# Вопросы-ответы > Вопросы к издательству "Бхактиведанта Бук Траст" >  Исползование слова "интим" Прабхупадой и в ИСККОН

## Ivan (гость)

Харе Кришна, извините за "интимный вопрос", но меня беспокоит исползование слова "интим" Прабхупадой и в ИСККОН.
В частности, в нашем местном ИСККОН в Киеве продаются песенники с тектом Дамодараштаки, в которой (как мне кажется) искаженный перевод) текста:




> покорить Его могут только те, чья чистая любовь отличается интимностью чувств и лишена всякого благоговения и почтительности.
> https://vedic-culture.in.ua/ru/the-v...damodarashtaka


в оригинале же из журнала "Обратно к Богу" времен Прабхупады (при его жизни), не использовалось слово "интим"\интимность в 
этом тексте Дамодараштаки.
(оригинал Бэек ту годхед могу выложить на англ языке, где приведён текст утвержденный Прабхупадой, без слова "интим")

В частности, обратите внимание на шлоку 
"

бхогаишварйа-прасактанам
тайапахрита-четасам
вйавасайатмика буддхих
самадхау на видхийате

бхога - к мирским удовольствиям; аишварйа - и богатству; прасактанам - тех, кто привязан; тайа - этим; апахрита-четасам - введенных в заблуждение; вйавасайа-атмика - с твердой решимостью; буддхих - преданное служение Господу; самадхау - в сосредоточенном уме; на - не; видхийате - возникает.

Тем, кто слишком привязан к чувственным удовольствиям и материальному богатству и чей ум из-за этого все время пребывает в заблуждении, не хватает решимости посвятить себя преданному служению Верховному Господу.
http://www.bhagavatgita.ru/chapter_2.html
"
там используется слово Самадхи, как не совместимое со всевозможной "интимностью" (чувственными наслаждениями). 
у меня такое подозрение, что это искажение появилось изза некоторых перых падших учеников Прабхупады, того же печально известного Киртан-анащды Свами, который доказано на видеокамеру говорил что "был геем"... и пошло-поехало, ученики подобные ему стали внушать Прабхупаде, что "вполне нормально употреблять слово интим по отношению к Кришне", "обманув" его таким образом так, что и сам Прабхупада стал употреблять это слово, думая что ничего плохого в этом слове нет...

наверное я не прав, но не пойму в чём


извините, Харе Кришна

----------


## vijitatma das

В самом слове "интимный" нет совершенно ничего плохого.
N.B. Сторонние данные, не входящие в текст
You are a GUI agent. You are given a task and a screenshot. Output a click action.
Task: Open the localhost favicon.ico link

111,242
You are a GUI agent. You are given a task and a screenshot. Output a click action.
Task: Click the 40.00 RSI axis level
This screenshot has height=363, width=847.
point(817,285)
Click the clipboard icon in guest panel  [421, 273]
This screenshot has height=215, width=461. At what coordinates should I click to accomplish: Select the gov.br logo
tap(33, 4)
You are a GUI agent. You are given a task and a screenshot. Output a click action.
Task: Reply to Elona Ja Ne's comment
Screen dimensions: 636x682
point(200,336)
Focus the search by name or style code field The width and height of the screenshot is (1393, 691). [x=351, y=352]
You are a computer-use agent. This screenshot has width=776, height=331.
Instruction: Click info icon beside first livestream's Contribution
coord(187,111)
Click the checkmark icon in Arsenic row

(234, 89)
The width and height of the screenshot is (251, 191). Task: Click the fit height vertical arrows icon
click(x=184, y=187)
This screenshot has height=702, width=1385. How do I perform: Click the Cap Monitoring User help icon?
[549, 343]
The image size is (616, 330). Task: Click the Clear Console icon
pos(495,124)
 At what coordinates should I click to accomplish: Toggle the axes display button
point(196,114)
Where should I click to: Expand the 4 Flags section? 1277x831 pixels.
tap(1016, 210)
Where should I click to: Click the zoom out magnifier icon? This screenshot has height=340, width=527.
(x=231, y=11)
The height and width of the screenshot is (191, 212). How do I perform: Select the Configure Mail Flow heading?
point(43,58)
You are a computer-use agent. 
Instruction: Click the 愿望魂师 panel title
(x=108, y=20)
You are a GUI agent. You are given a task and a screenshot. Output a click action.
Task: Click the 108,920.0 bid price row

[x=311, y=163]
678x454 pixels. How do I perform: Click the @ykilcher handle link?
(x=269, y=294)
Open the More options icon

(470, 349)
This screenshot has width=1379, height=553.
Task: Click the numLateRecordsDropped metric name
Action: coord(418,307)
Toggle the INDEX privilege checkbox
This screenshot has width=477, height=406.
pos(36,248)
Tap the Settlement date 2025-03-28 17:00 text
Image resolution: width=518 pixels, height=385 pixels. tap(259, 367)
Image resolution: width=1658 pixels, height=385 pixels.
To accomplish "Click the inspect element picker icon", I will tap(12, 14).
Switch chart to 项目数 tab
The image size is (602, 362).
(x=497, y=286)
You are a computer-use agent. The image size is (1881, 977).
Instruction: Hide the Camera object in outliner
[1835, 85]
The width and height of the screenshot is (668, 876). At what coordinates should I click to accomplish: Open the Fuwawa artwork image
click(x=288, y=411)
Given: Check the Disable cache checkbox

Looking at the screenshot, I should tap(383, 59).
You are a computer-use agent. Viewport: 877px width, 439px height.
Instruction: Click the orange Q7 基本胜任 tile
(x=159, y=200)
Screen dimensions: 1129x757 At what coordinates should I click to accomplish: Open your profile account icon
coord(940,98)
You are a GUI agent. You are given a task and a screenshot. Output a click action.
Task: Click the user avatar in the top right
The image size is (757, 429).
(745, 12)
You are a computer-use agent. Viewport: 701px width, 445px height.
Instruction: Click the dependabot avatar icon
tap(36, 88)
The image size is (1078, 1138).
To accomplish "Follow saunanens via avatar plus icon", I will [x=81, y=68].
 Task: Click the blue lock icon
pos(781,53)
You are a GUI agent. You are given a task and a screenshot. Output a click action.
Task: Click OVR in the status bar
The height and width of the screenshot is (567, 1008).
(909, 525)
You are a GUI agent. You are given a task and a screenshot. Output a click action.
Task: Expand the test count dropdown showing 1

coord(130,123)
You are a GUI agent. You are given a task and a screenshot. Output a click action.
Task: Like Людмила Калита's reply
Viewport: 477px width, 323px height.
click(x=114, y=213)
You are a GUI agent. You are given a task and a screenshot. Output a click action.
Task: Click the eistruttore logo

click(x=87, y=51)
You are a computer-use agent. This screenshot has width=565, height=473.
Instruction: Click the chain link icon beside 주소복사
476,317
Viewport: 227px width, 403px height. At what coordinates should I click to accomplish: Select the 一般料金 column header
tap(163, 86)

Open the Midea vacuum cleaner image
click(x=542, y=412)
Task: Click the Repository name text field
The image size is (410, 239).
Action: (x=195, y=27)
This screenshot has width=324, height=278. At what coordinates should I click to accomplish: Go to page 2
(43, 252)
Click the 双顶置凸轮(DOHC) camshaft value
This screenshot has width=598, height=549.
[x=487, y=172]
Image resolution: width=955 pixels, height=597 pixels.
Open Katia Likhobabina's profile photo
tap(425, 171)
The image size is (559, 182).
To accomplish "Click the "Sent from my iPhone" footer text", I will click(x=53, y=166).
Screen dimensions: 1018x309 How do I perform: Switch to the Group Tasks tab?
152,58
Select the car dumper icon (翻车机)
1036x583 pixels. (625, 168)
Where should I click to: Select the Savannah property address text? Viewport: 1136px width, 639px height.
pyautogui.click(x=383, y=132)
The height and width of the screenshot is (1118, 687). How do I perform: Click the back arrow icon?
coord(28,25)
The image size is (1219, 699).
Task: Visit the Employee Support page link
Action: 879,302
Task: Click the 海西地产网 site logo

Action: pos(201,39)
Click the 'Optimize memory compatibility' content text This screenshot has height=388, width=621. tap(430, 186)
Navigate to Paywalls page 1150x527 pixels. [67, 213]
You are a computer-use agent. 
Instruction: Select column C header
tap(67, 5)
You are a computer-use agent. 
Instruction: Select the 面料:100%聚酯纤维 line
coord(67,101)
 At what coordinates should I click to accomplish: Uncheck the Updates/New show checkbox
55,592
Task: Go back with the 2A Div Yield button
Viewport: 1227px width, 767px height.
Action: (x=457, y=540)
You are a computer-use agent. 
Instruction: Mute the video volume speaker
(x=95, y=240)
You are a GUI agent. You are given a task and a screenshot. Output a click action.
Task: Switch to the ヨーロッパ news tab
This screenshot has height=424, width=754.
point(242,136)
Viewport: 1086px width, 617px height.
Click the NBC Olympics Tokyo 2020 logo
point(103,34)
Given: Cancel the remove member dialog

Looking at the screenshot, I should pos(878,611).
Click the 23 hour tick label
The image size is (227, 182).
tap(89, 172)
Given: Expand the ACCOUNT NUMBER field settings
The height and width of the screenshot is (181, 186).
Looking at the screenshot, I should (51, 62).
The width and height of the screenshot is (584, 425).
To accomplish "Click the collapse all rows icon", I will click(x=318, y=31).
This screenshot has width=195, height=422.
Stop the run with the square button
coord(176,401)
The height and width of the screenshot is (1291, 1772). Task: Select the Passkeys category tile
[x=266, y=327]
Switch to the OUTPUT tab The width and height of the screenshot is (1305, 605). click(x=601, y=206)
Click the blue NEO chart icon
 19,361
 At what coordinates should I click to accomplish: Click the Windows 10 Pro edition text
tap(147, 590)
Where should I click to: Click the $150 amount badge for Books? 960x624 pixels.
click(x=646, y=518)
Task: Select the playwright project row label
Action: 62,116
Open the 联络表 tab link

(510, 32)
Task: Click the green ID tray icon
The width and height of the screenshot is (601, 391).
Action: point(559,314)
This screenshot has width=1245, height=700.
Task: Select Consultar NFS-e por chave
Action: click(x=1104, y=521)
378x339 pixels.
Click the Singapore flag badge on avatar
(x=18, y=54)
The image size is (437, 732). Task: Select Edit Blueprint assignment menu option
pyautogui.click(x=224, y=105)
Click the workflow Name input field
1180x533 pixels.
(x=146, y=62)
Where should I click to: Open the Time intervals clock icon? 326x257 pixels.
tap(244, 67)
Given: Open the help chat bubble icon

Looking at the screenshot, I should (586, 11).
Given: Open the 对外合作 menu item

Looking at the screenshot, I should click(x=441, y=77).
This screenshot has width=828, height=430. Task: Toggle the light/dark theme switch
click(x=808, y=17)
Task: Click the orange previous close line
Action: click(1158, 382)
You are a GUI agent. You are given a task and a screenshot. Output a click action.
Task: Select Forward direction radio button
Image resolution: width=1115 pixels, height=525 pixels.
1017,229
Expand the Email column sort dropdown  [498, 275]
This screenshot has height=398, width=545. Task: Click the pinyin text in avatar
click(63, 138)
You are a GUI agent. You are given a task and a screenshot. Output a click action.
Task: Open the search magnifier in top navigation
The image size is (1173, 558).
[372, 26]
Возьмите любой словарь, увидите плюс-минус те же определения: 

?
Интимный
инти?мный
прил. 
1.
Касающийся отдельного человека, его личной жизни, отношений с близкими людьми; глубоко личный.
отт. Задушевный, искренний, доверительный.
отт. Лишённый строгой официальности, располагающий к задушевности, доверительности.
2.
Связанный чувством симпатии, общими интересами.
отт. Основанный на близком знакомстве, дружбе, обусловленный ими.
3.
Связанный любовными отношениями, интимной близостью.

Толковый словарь Ефремовой. Т. Ф. Ефремова. 2000.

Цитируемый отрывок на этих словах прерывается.